On May 31, 1999, private complainant Kathleen L. Siy (Siy), former Vice President for Finance of Urban Finance and Leasing Corporation, now UMC Finance and Leasing Corporation (UMC), instructed her secretary, Marissa Bautista (Bautista), to withdraw via Automated Teller Machine (ATM) the amount of P38,000.00 from her Metrobank and Bank of the Philippine Islands bank accounts. However, Bautista was not able to make such withdrawal as the ATM was offline so she took it upon herself to get such amount from the petty cash custodian of UMC instead, but she forgot to inform Siy where she got the money. On June 9, 1999, UMC Finance Manager Violeta Q. Dizon-Lacanilao (Lacanilao) informed Siy that as per the Petty Cash Replenishment Report (subject report) of the same date prepared by UMC Petty Cash Custodian Manansala, she allegedly made a cash advance in the amount of P38,000.00 which remained unliquidated. It was only then that Siy found out what Bautista had done, and she immediately rectified the situation by issuing two (2) checks to reimburse UMC's petty cash account. As the checks were eventually encashed resulting in the replenishment of UMC's petty cash account, Lacanilao instructed Manansala to revise the subject report by deleting the entry relating to Siy's alleged cash advance, to which Manansala acceded.
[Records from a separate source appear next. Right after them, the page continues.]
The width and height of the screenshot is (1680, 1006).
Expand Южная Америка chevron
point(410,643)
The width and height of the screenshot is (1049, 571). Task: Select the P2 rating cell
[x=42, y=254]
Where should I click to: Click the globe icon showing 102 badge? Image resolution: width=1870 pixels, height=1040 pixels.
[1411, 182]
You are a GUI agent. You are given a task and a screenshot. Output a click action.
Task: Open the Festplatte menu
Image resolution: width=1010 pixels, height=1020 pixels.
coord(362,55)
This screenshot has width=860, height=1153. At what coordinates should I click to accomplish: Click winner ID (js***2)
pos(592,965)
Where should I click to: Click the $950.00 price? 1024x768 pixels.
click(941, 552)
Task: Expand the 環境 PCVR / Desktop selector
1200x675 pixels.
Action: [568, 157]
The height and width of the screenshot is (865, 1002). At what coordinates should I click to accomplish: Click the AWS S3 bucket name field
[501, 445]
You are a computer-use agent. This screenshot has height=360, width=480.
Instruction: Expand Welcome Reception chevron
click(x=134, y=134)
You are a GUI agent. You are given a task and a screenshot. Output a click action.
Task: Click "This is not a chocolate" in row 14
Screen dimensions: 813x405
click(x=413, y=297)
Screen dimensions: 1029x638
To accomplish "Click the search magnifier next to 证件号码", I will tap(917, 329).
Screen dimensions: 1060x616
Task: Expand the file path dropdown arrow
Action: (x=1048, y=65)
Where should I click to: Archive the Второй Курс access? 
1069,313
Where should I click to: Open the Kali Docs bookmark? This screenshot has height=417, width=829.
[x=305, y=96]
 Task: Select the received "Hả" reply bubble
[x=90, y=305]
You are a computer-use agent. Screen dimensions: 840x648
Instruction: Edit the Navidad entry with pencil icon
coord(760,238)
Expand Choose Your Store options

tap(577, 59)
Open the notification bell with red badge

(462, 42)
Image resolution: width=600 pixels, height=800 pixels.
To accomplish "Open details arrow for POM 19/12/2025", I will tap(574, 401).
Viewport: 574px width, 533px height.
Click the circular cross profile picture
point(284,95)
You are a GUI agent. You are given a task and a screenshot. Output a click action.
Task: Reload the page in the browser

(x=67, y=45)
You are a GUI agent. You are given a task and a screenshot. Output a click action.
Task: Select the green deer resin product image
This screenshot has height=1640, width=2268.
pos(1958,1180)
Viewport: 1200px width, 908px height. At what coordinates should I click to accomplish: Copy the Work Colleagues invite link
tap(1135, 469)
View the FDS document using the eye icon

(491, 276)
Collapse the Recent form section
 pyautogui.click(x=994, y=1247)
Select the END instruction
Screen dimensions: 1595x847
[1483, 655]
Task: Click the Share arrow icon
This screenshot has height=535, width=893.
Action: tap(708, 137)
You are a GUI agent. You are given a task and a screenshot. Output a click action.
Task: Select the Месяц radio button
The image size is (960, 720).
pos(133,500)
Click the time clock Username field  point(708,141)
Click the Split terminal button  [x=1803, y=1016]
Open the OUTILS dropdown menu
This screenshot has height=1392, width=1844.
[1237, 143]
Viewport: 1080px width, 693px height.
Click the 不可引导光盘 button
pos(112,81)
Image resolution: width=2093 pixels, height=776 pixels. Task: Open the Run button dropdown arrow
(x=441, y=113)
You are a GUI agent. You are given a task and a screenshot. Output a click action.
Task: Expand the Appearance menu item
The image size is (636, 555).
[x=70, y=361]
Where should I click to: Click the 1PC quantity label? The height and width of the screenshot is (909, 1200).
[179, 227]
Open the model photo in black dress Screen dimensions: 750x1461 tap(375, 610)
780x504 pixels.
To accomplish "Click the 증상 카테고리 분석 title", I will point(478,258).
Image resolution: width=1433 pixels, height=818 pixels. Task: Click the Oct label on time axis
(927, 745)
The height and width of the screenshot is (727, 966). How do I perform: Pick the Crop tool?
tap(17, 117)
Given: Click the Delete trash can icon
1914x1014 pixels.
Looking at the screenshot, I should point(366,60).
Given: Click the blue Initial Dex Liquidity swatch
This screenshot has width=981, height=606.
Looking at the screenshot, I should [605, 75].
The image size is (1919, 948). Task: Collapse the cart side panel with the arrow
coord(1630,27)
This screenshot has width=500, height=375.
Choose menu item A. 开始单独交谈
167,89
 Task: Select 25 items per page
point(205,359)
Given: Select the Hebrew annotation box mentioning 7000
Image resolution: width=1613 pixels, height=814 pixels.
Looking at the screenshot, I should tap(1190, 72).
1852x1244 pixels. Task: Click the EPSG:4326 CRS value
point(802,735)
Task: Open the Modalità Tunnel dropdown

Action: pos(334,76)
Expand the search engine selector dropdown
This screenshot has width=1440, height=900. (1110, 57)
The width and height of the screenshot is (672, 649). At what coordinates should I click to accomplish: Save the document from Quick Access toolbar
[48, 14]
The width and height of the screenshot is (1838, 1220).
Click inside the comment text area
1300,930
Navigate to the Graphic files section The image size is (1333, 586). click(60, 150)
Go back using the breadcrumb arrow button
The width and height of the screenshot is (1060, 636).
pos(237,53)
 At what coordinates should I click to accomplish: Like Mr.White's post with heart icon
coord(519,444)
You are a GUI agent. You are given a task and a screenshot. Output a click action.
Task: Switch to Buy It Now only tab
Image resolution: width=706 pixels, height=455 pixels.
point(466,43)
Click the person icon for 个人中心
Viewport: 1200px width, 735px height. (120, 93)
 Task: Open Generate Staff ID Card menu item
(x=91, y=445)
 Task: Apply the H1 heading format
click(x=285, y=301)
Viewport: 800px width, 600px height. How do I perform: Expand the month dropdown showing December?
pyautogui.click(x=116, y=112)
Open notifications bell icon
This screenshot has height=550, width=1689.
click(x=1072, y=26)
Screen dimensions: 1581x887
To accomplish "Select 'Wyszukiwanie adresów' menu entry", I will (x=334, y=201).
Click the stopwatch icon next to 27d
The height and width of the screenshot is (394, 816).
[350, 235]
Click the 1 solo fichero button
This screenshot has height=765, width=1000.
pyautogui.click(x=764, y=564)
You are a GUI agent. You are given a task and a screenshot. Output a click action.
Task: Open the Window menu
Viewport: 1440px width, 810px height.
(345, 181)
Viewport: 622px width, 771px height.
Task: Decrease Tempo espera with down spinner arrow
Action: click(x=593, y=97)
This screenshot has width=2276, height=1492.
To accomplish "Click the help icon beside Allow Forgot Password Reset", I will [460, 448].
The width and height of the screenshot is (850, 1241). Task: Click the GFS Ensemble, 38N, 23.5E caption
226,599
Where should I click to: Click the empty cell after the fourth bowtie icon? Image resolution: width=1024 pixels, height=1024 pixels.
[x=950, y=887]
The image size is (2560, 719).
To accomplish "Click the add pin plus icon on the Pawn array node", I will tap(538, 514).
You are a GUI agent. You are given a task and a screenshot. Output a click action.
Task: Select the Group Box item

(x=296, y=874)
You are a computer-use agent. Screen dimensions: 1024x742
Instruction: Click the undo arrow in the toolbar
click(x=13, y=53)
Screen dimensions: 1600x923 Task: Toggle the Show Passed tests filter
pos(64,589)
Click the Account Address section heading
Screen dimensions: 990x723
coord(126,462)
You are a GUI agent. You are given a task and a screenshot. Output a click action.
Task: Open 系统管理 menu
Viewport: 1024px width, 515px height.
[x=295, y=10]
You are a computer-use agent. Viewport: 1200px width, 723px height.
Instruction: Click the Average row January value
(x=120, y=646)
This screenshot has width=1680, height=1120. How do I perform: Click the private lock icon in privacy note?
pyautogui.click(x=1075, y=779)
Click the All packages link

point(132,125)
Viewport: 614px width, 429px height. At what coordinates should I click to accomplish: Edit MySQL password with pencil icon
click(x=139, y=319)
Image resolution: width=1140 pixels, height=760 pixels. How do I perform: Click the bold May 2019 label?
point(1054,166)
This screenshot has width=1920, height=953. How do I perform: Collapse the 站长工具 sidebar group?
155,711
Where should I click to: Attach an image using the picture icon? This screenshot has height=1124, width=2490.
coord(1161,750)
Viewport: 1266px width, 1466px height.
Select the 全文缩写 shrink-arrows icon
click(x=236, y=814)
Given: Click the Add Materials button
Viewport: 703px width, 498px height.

On June 11, 1999, Lacanilao reported the incident to UMC President Conrado G. Marty (Marty).4
Sometime in March 2000, Lacanilao instructed Manansala to retrieve the subject report, re-insert the entry relating to Siy's alleged cash advance therein, reprint the same on a scratch paper, and repeatedly fold the paper to make it look old. On the basis of the reprinted subject document, Siy was administratively charged for using office funds for personal use. On April 18, 2000, Siy was terminated from her job and Lacanilao succeeded the former in the position she left vacant. The foregoing prompted Siy to pursue criminal charges against Marty, Lacanilao, and Manansala for Falsification of Private Documents. Eventually, the charge against Marty was withdrawn, and an Amended Information5 dated July 19, 2001 for the aforesaid crime was filed against Lacanilao and Manansala before the Metropolitan Trial Court of Makati City, Branch 65 (MeTC).6
In her defense, Manansala maintained that she was just following Lacanilao's orders as the latter is her superior who approves her work. She added that when Lacanilao instructed her to reprint the subject report, she was apprehensive to follow because she suspected something, but nevertheless acquiesced to such instruction.7
In a Decision8 dated October 27, 2010, the MeTC both found Lacanilao and Manansala guilty beyond reasonable doubt of committing the crime of Falsification of Private Documents and, accordingly: (a) sentenced Lacanilao to suffer the penalty of imprisonment for the indeterminate period of one (1) year and one (1) day of arresto mayor maximum to prision correccional minimum, as minimum, to three (3) years, six (6) months, and twenty one (21) days of prision correccional medium and maximum, as maximum, and to pay a fine of P3,000.00; (b) sentenced Manansala to suffer the penalty of imprisonment for the indeterminate period of four (4) months and one (1) day of arresto mayor maximum to prision correccional minimum, as minimum, to two (2) years, four (4) months, and one (1) day of prision correccional medium and maximum, as maximum, and to pay a fine of P2,000.00; and (c) ordered each of the accused to pay Siy the amounts of P100,000.00 as moral damages and P50,000.00 as attorney's fees.9
The MeTC found that Lacanilao and Manansala conspired in falsifying the subject report by stating therein that Siy made a cash advance and used it for her personal use, despite knowing all along that Siy never did so; thus, resulting in Siy's termination from her work. In this regard, the MeTC tagged Lacanilao as the mastermind of the crime as she benefited the most from Siy's termination, while Manansala aided Lacanilao in the realization of her sinister motive.10
Nonetheless, the MeTC appreciated the mitigating circumstance of acting under an impulse of uncontrollable fear in favor of Manansala, noting that she merely acted upon Lacanilao's instructions and that she only performed such acts out of fear that she would lose her job if she defied her superior's orders.11 Manansala moved for reconsideration12 but was denied in an Order13 dated January 31, 2011.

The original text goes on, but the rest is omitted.